This is a collection of 15 short stories from non-US/UK writers. While several stories fall into the traditional SF category, some are straight fantasy/horror, and a couple are hard to describe. Reading this collection is sort of like sampling from a buffet of foreign dishes you've never tried before: some of the offerings are familiar, some are unfamiliar but delicious, and a few are just odd and unappealing. There are a couple that probably read much better in the language from which they were translated. Below is a quick summary of each:
The Bird Catcher: Set in Thailand, about a serial killer.
Transcendence Express: A teacher introduces biological quantum computers to African school children. (There's a bit of the "white savior" cliche here; white Europeans bring high tech enlightenment to poor, grateful Africans.)

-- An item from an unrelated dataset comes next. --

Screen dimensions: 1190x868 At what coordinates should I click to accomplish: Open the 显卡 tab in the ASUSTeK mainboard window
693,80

The Levantine Experiments: Very weird story about a child used as a scientific experiment. Not really horrific, but strange.

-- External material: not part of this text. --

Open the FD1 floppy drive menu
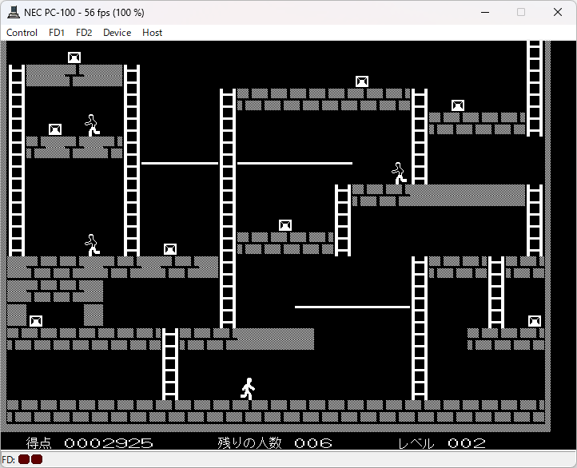This screenshot has width=577, height=468. 57,33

The Wheel of Samsara: Another strange story that's hard to describe. A scientist studies a prayer wheel in a remote Tibetan monastery.

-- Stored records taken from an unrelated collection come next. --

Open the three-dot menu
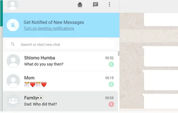 coord(109,5)
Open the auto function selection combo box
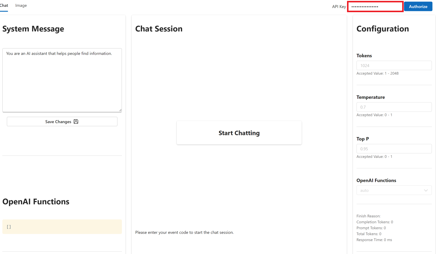The width and height of the screenshot is (436, 254). pyautogui.click(x=394, y=191)
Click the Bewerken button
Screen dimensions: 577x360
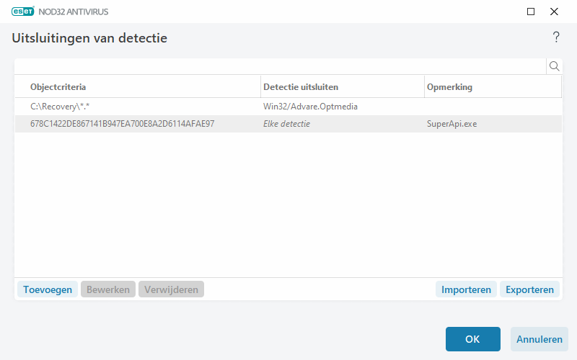108,289
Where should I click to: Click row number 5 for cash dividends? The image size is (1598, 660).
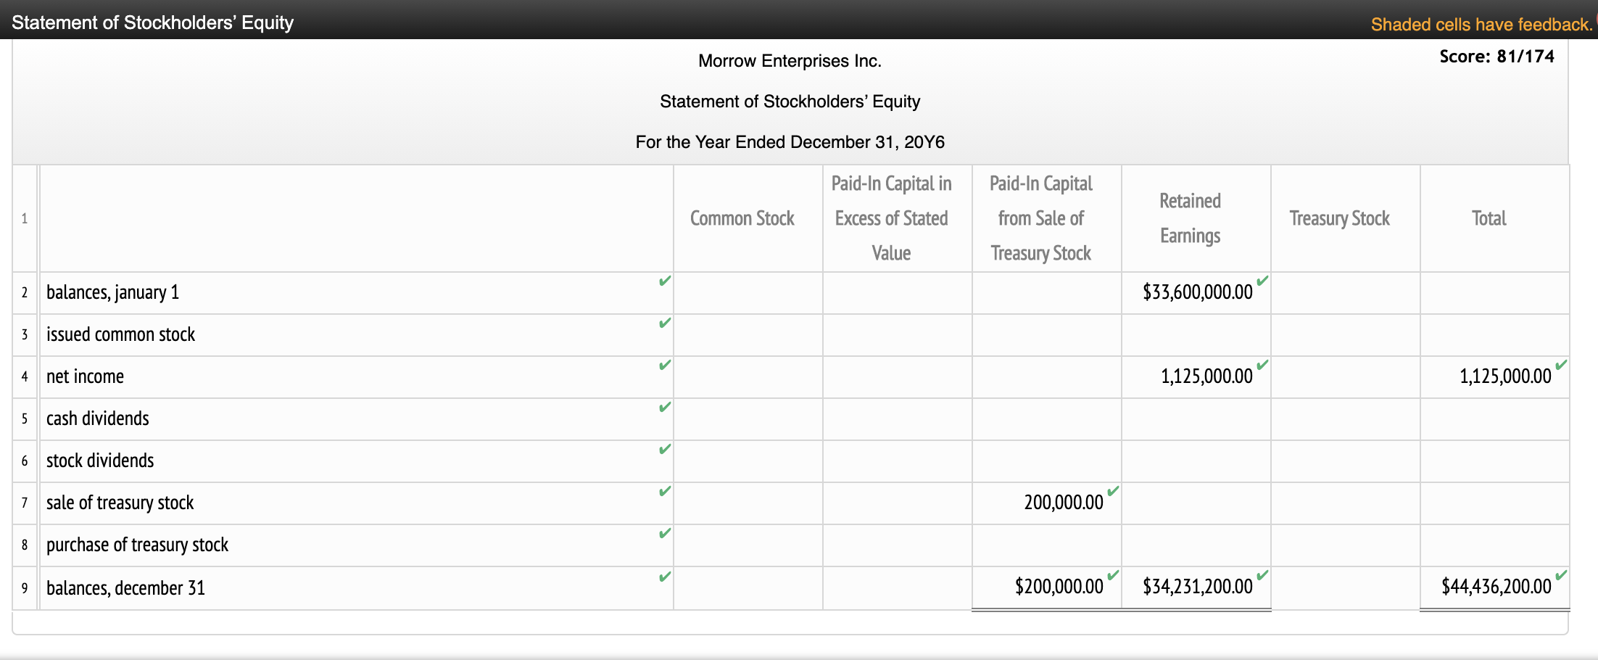(x=25, y=419)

Ghost Jail: Journalist seeks out corruption in Fiji, discovers literal corruption in the form of ghosts.
Wizard World: I think this Chinese story suffered most in translation. A denizen of an online world vs. hackers.
L'Aquilone du Estrellas: This is more of a fairy tale, about a girl who goes on a lifelong quest to win the attention of the man she is in love with, accompanied by a boy who is in love with her.
Cinderers: An arsonist with psychoses; hard to describe further without spoilers.
The Allah Stairs: One of my least favorite stories in the collection. A couple of childhood friends discover that a classmate's fantastic stories weren't so fantastic.
The Biggest Baddest Bomoh: Not so original, but well written: a Malaysian clerk seeks out a shaman to help him win the heart of a woman he's in love with.
The Lost Xuyan Bride: One of my favorites. A PI takes on a job to find a missing girl, set in an alternate history where the Chinese colonized western North America and the Aztecs still occupy southern Mexico.
Excerpt from a Letter by a Social-Realist Aswang: Very short but amusing letter from a Filipino Marxist vampire, with some meta-commentary on the sci-fi genre.
An Evening in the City Coffeehouse, with Lydia on my Mind: A futuristic pornographer films the wrong subject.
Into the Night: An elderly, traditional Tamil man has trouble adjusting to his daughter's world of science and virtual reality.
Elegy: A woman's children go missing; you have to draw your own conclusion as to whether she's right about who the culprit is, or if she's simply gone mad with grief.